На ступеньках крыльца сидела с вязанием в руках старуха, рядом смуглая, как цыганка, девочка толкла кофе. Ни та, ни другая не обращали внимания на то, что делалось во дворе, — видно, давно свыклись! Перед калиткой стояла ватага ребят поменьше и внимательно следила за маневрами отряда.
Служака принялся что-то объяснять, видимо не такое простое, так как он то и дело чертил на песке. Солдаты то поднимали носишки к нему, то опускали их долу.
Какая-то женщина по соседству крикнула: «Эгей! Шаца!» На ее зов из строя выскочил паренек и отозвался: «Я здесь, мама, у господина!» — и вернулся на прежнее место. И снова начались упражнения, длившиеся, вероятно, минут десять, потом дана была команда «стой!», затем прочли «Отче наш», и дети с шумом разошлись, поедая фрукты и сласти.
Старуха вынесла из дома стул, Драгиша сел и закурил. Девочка продолжала свою работу; откуда-то подошел большой пегий пес и стал тереться о ногу Драгиши.
1895
ТАЙНА ВЛАЙКО
Чиновник министерства Влайко Н., «Чудак Влайко», как прозвали его друзья, менял квартиру и снял первую же попавшуюся на Дунайской улице. В низком, темном проходе сильно дуло из сквозных ворот, которые вели в длинный двор с «квартирами» для бедноты — комната с кухней на семью; во двор выходило, верно, не менее дюжины дверей. Над всем двором, словно тенета, протянулись веревки с развешанным бельем. Откуда-то из-за этого тряпья до него донеслась мадьярская речь. Он свернул направо и поднялся по крутой деревянной лестнице на веранду. Слева было три двери и три окна, занавешенные изнутри зелеными шторами. В глубине виднелась одна дверь, справа — застекленная галерея.

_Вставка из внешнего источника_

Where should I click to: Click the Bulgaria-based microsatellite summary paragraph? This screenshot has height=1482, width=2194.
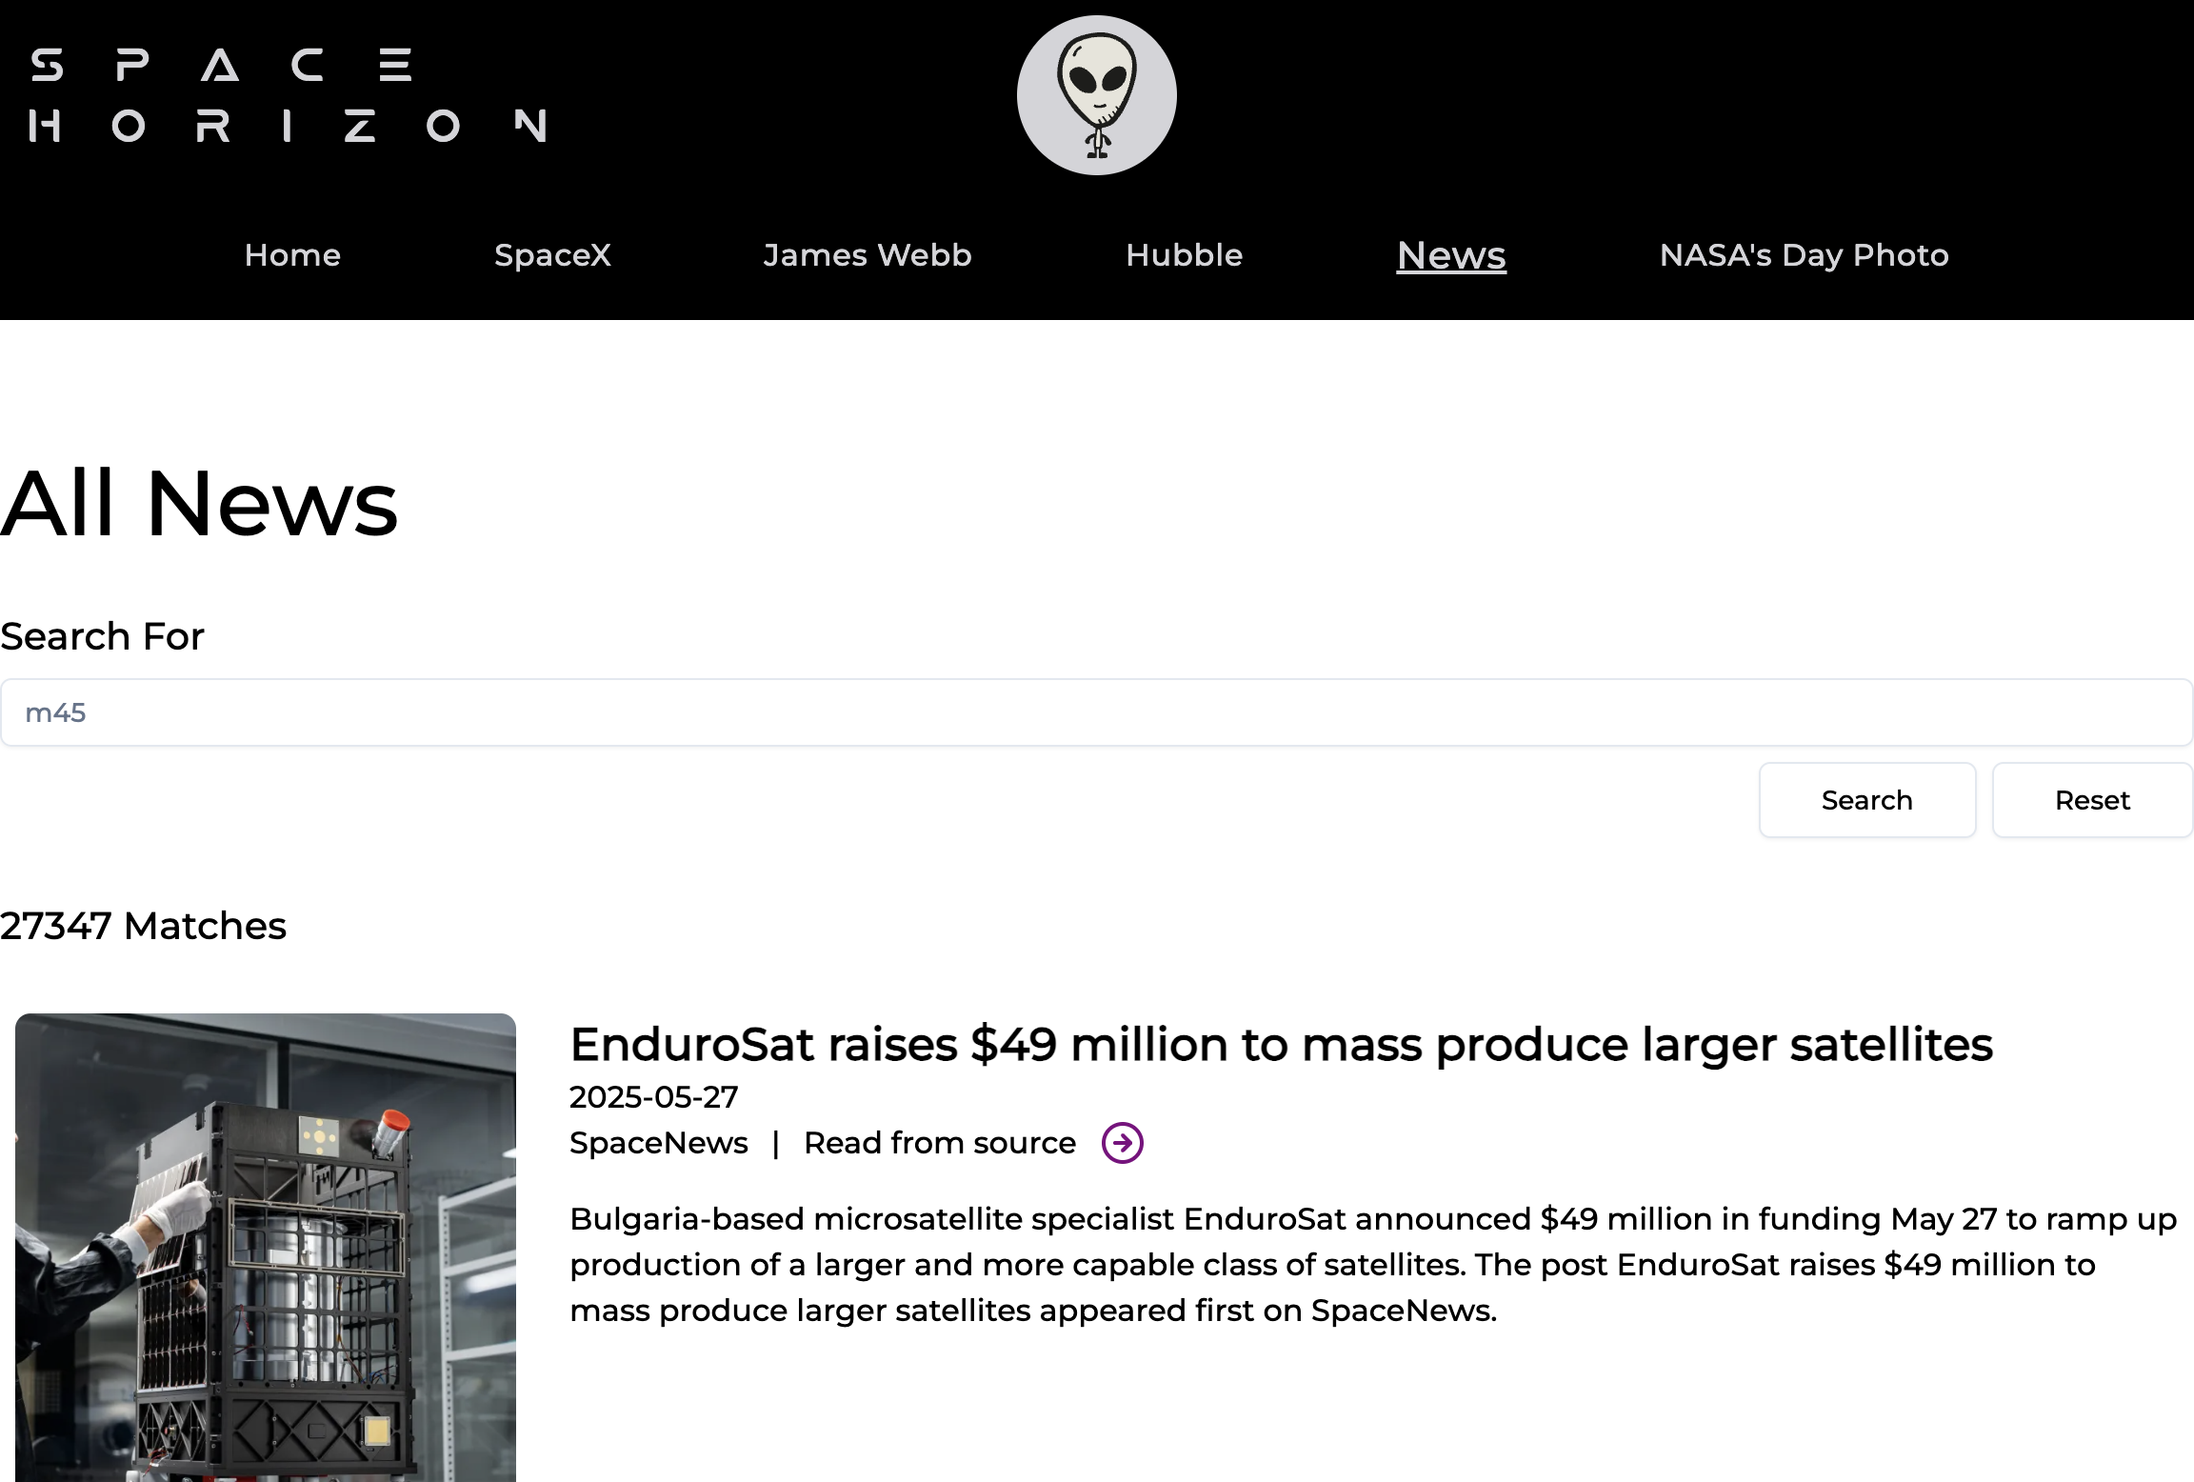[1371, 1265]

Из средней двери вышла высокая пожилая женщина с гнилыми зубами и с узловатыми длинными пальцами. С первых же слов Влайко распознал в ней уроженку Баната. Комната, которую предложила ему старуха, оказалась просторной, только деревянная мебель была вся трухлявая. Железная кроватенка хромала на одну ногу, полированный столик с трещиной посередине едва держался на тонких ножках и, казалось, разлетелся бы в щепы от одного сильного удара кулаком. В этом же роде была и остальная обстановка: шкаф, умывальник, диван и три стула.
— Комната, как видите, хорошая и притом изолированная, — расхваливала старуха. — В ней прожил целый год господин Р., дипломат.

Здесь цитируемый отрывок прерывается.